On Thursday 13 January 2005 07:34 am, Brian Kelsay wrote:
On Knoppix, Mepis, DamnSmall, Mandrake, Redhat, hell all current desktop distros I have loaded in recent memory, if you are in X, you most likely will have an icon on the desktop that looks like a drive. Right click on it and you can mount and unmount to your hearts content. Left click or double click, depending on how your GUI environment is configed, and you mount and open a file browser in the same motion. Dead easy.
There is also the argument about whether a "user" should be able to mount and umount filesystems, or if this privilage should be reserved to the root operator. To me, that's a non-question, it should be specific to a given filesystem. No, the user can't unmount "/". Yes, they can mount a CD or a network share to their userspace.

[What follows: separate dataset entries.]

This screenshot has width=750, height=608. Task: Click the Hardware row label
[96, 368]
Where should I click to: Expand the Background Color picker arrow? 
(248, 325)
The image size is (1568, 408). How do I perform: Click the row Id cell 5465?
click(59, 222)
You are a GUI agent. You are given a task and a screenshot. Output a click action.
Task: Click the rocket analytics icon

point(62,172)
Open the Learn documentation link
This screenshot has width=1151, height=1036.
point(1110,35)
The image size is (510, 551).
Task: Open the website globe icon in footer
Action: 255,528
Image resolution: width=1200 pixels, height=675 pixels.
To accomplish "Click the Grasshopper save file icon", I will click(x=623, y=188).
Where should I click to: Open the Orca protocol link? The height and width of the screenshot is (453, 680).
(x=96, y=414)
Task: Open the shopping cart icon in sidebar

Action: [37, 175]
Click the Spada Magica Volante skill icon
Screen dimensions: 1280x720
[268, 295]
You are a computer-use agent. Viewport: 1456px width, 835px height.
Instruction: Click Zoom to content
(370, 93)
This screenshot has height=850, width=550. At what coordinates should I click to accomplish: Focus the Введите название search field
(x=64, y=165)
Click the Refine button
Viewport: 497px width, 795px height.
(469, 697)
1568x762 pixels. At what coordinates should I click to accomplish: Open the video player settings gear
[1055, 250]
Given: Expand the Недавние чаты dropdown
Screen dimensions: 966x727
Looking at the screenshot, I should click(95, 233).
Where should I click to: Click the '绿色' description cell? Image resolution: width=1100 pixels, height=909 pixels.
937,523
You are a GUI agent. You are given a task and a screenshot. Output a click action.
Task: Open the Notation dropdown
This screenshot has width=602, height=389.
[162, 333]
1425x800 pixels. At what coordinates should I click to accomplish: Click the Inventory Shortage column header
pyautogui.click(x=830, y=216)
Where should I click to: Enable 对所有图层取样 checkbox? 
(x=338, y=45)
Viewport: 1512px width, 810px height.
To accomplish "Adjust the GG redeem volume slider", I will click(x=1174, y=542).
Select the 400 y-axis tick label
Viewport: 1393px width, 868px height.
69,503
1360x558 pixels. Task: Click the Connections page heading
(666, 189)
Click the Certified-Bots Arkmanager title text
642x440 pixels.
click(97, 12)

This is getting smoother with the 10.x releases. SuSE's still on a "sometimes it works, sometimes it doesn't, can you reach an update server today?" basis. Usually if I plugged in a USB device, unplugged it, then plugged it in again, it would mount.
Mandrake's very smooth about this, it handles the media just like a desktop workstation should, no hassles, it's just there. (I think gentoo was pretty smooth last week if I recall, but there have been updates since then. New rule tomorrow.)